Skip to main content

Project: Causality for Credible AI. The backbone of modern ML is evaluation on randomly held out data. However, models with strong held out performance frequently still exhibit disturbing failures. For example, they can degrade when deployed out of domain, learn to depend on apparently irrelevant input features, or change substantively in response to tiny variations in training procedure (e.g., changing the random seed). The aim of this project is to develop methods to mitigate this kind of failure by baking in causal knowledge to model design and evaluation. For example, we may know changing certain input features shouldn’t change predictions (e.g., your medical diagnosis shouldn’t change if we edit your zipcode), or we may know something about common causal structure between domains (rain should affect a self-driving car the same in Chicago and New York). The challenge here is to translate domain knowledge and desiderata into formal requirements, and then determine how to enforce and measure these using available data.

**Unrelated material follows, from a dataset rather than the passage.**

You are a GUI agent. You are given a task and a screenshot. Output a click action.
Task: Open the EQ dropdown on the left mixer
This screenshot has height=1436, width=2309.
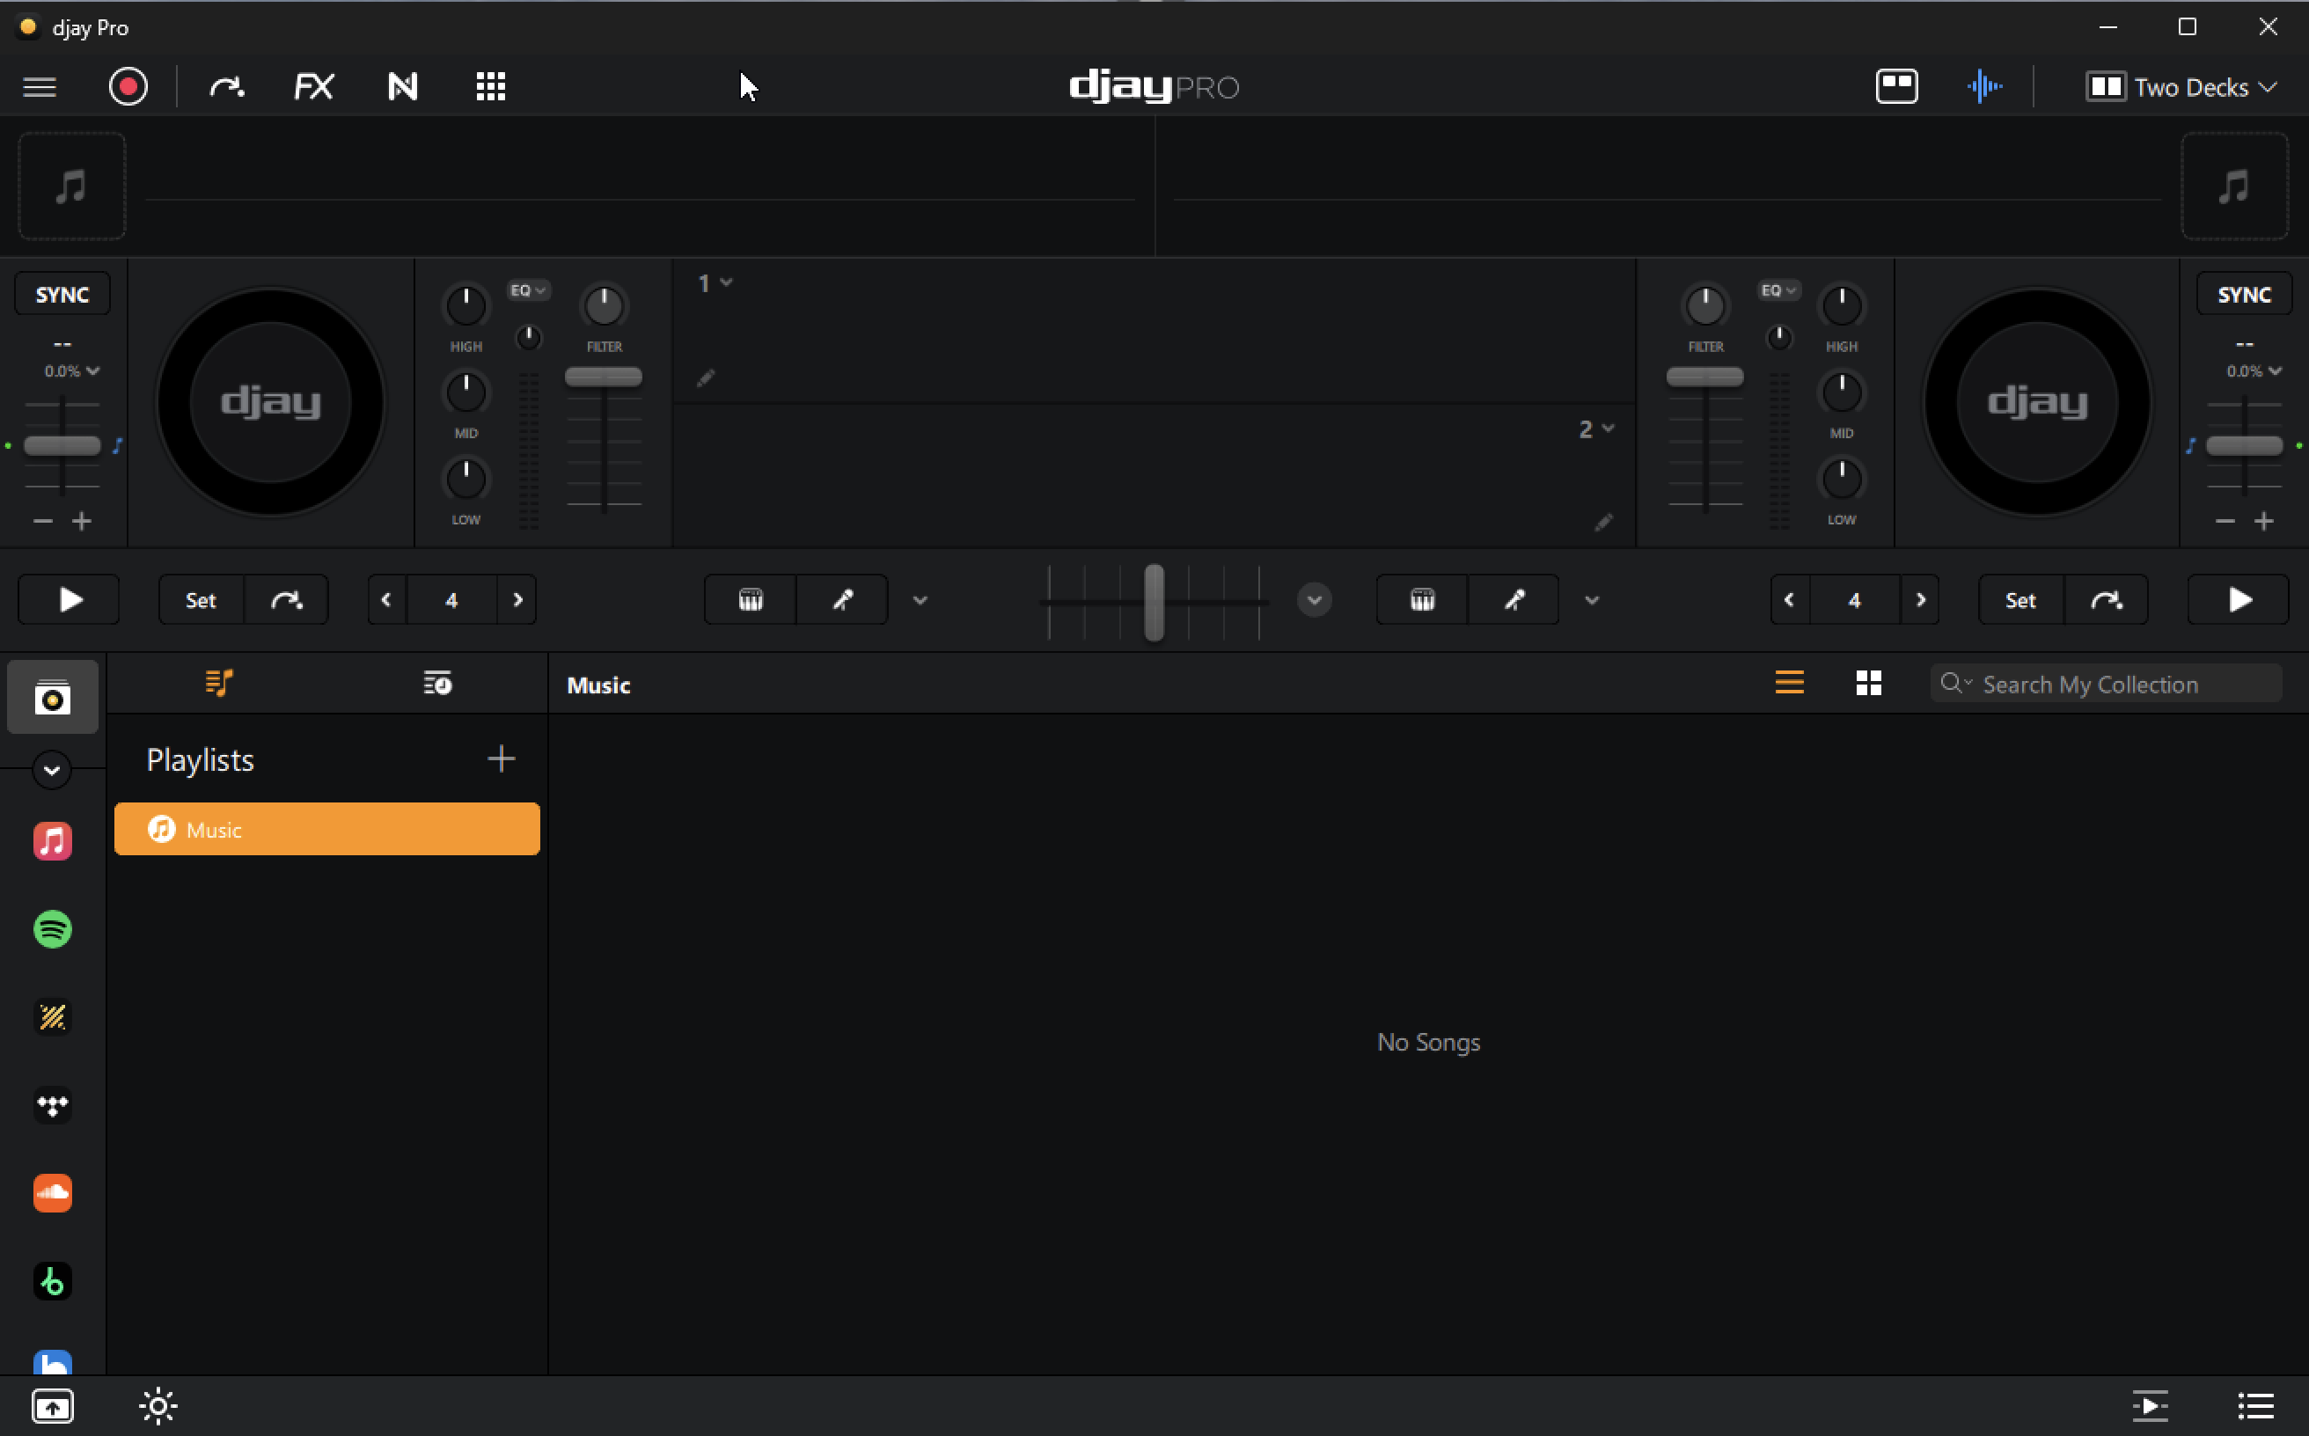(528, 290)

Bio: I am an assistant professor of Statistics and Data Science at the University of Chicago and a research scientist at Google Cambridge. My recent work revolves around the intersection of machine learning and causal inference, as well as the design and evaluation of safe and credible AI systems. Other noteable areas of interests include network data, and the foundations of learning and statistical inference.

I was previously a Distinguished Postdoctoral Researcher in the department of statistics at Columbia University, where I worked with the groups of David Blei and Peter Orbanz. I completed my Ph.D. in statistics at the University of Toronto, where I was advised by Daniel Roy. In a previous life, I worked on quantum computing at the University of Waterloo. I won a number of awards, including the Pierre Robillard award for best statistics thesis in Canada.